Extract (Activity)
The Extract activity extracts defined data elements from a document.
Data extraction is configured using Data Model objects in a Content Model. This is where you define the data elements you wish to extract from your documents. Appropriately, you define the data to be extracted by adding Data Element objects to the Data Model. There are three main Data Elements:
- Data Field
- Data Section
- Data Table
- Data Tables are also configured with their own special child Data Element: The Data Column object.
The Data Field object is the simplest Data Element. This will allow you to extract a simple list of fields (Such as "Invoice Date", "Invoice Number", "Invoice Amount", etc.).
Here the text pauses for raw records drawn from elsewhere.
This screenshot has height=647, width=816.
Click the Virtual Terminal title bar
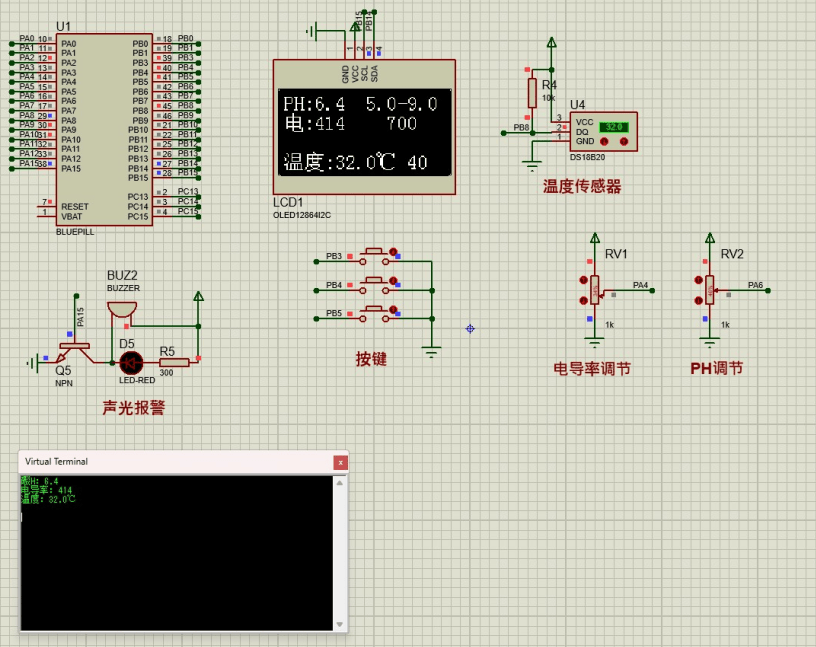click(170, 462)
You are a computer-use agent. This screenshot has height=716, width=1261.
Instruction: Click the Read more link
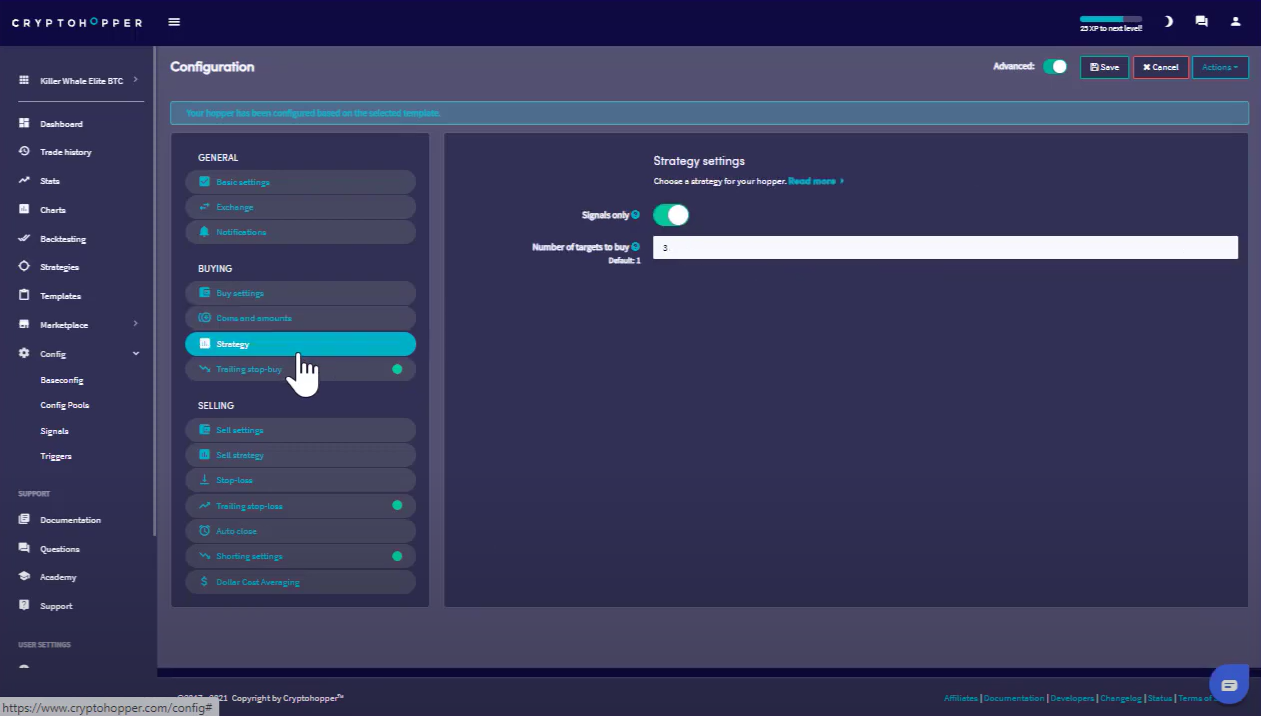(814, 181)
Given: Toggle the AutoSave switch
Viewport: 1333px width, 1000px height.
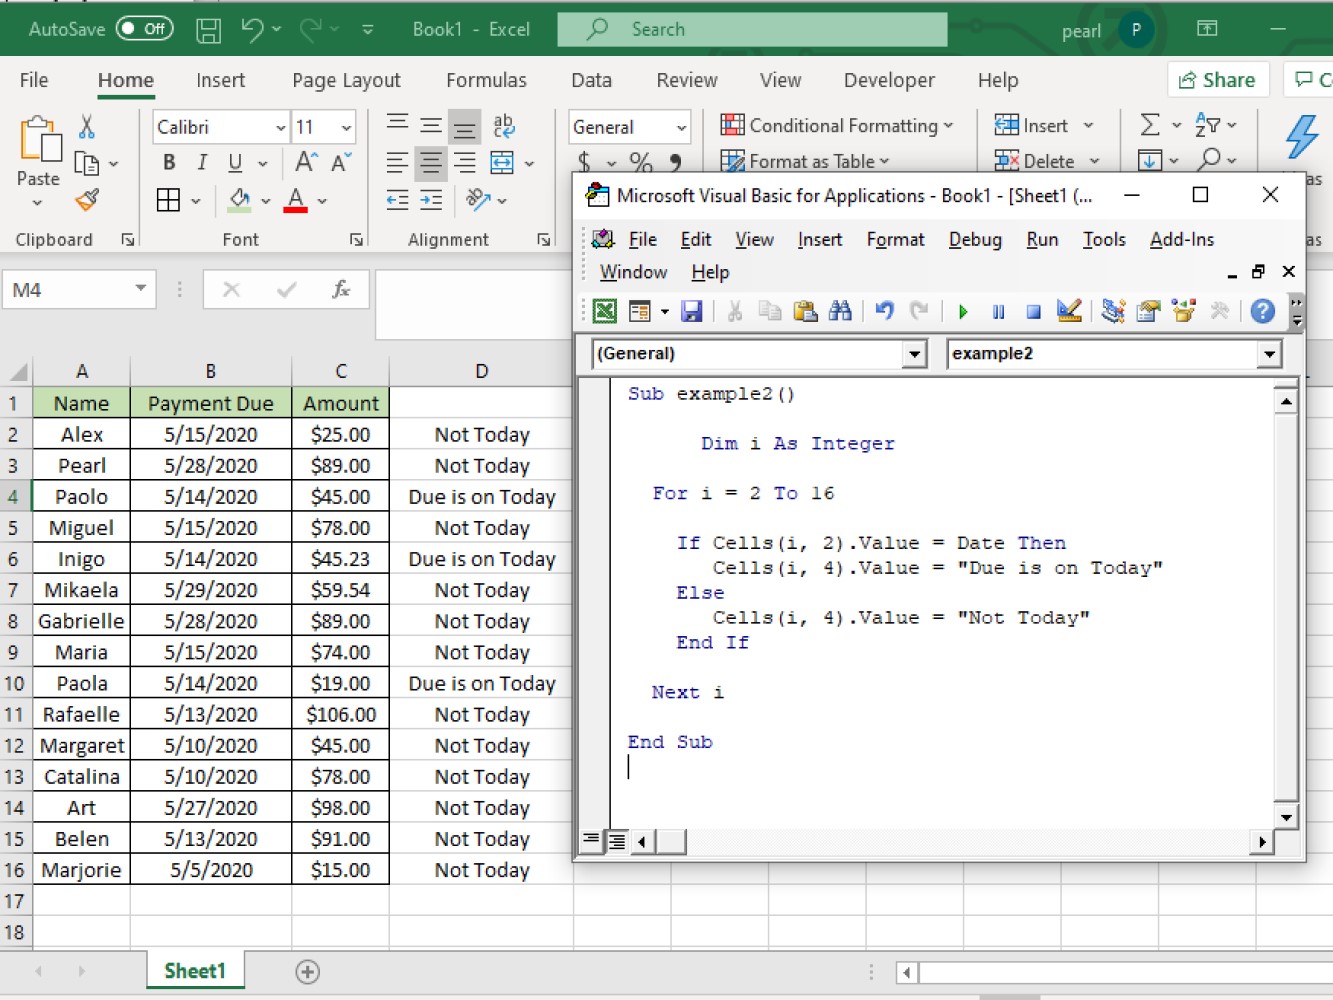Looking at the screenshot, I should coord(144,29).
The Data Table object allows you to extract tabular data. Tables are more complex than simple fields, in that they are a repeating series of fields organized into rows and columns. This requires a more robust Data Element to describe this data structure; hence, the addition of the Data Table object along with it's child Data Column objects.
The Data Section object allows you to extract Data Fields and/or Data Tables in repeating sections of a document. Data Sections may even have their own child Data Sections. This allows you to divide your document into sections and sub-sections, giving your Data Model its own levels of data hierarchy.
Data Models also benefit from a Content Model's inheritance structure. For example, the Content Model itself may have a Data Model but a Document Type may also have its own Data Model. The Document Type, as a child of the Content Model, will inherit all Data Elements from the parent Content Model's Data Model.
Data Extractors
After defining what Data Elements you want to extract, you need to define how to populate those fields, tables, and sections with data. This is done with Data Extractors, more often shorthanded to just "extractors".